---- Task data
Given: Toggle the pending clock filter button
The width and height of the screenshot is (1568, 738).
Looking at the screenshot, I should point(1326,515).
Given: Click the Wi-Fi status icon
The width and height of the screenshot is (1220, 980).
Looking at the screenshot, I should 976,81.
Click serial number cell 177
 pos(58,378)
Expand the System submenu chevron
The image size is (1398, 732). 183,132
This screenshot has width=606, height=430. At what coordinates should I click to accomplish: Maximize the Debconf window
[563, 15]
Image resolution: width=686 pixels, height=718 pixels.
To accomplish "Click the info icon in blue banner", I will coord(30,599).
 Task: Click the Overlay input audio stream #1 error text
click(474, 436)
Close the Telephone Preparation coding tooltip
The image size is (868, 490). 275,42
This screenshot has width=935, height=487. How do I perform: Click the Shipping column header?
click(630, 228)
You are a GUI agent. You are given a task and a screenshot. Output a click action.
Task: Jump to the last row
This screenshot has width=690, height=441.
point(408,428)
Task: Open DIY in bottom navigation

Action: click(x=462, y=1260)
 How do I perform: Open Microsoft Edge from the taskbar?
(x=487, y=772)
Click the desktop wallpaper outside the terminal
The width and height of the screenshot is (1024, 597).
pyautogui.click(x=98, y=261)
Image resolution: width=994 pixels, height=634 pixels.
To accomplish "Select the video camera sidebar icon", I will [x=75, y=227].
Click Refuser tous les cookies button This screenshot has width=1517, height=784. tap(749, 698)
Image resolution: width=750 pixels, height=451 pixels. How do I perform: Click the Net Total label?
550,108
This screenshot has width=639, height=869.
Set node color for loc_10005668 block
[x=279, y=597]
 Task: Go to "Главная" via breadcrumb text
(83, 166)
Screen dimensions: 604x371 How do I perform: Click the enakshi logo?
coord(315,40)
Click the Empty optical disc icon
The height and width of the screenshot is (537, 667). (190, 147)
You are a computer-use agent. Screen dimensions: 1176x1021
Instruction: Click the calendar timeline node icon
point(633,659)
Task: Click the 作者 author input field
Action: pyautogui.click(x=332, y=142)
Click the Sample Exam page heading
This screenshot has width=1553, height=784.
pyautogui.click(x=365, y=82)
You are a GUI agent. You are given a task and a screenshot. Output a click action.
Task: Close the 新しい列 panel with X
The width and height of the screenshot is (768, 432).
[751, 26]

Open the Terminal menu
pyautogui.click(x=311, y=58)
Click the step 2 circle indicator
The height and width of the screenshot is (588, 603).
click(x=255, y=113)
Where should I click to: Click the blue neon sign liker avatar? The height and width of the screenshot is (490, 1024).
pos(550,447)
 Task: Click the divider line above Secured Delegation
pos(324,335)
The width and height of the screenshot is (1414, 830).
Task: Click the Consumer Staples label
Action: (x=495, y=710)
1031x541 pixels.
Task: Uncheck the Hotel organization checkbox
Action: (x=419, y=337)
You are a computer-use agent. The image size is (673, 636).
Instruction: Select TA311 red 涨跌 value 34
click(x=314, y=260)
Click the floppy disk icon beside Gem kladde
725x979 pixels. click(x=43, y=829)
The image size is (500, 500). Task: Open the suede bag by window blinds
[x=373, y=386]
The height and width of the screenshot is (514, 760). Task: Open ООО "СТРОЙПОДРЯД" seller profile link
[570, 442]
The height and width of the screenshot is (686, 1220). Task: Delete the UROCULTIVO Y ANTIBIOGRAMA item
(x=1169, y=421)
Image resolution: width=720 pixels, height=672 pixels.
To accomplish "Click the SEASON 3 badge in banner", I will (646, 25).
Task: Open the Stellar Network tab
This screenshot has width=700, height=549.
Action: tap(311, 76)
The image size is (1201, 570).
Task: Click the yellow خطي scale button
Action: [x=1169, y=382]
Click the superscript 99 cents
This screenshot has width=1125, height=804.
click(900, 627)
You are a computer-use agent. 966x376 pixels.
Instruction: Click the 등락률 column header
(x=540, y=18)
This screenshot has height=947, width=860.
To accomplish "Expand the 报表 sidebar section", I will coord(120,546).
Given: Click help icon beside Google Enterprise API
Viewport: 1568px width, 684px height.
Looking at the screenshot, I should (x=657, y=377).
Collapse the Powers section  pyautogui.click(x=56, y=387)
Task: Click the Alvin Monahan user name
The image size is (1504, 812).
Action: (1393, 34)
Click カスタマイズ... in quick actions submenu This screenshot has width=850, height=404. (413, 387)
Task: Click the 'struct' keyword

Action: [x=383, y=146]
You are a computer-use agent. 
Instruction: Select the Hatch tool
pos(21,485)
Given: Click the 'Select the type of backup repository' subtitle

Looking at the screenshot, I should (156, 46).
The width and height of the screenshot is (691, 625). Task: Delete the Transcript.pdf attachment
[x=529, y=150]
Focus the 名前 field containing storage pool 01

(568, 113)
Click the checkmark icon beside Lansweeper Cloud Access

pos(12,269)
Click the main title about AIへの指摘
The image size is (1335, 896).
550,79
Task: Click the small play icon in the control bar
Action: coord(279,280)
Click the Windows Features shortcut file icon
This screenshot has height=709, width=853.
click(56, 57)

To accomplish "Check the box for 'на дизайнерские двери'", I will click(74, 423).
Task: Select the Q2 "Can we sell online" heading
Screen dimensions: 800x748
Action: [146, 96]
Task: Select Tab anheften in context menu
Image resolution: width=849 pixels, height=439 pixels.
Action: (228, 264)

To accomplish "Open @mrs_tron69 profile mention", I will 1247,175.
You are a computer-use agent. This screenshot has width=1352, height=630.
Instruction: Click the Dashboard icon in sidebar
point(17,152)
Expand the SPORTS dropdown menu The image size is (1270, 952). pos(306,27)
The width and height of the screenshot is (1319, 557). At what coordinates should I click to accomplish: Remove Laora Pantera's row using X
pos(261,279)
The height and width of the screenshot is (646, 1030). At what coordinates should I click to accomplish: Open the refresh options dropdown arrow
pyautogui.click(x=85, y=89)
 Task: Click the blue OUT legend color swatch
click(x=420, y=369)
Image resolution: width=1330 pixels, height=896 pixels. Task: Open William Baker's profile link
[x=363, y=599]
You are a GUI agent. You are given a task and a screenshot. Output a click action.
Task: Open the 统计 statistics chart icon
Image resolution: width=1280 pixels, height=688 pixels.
--------
-- Work instructions --
Return, please, every line from the one that contains "Task: Open the 统计 statistics chart icon" through the final line of the listing, exactly, and no others.

-- Solution to the problem --
Task: Open the 统计 statistics chart icon
Image resolution: width=1280 pixels, height=688 pixels.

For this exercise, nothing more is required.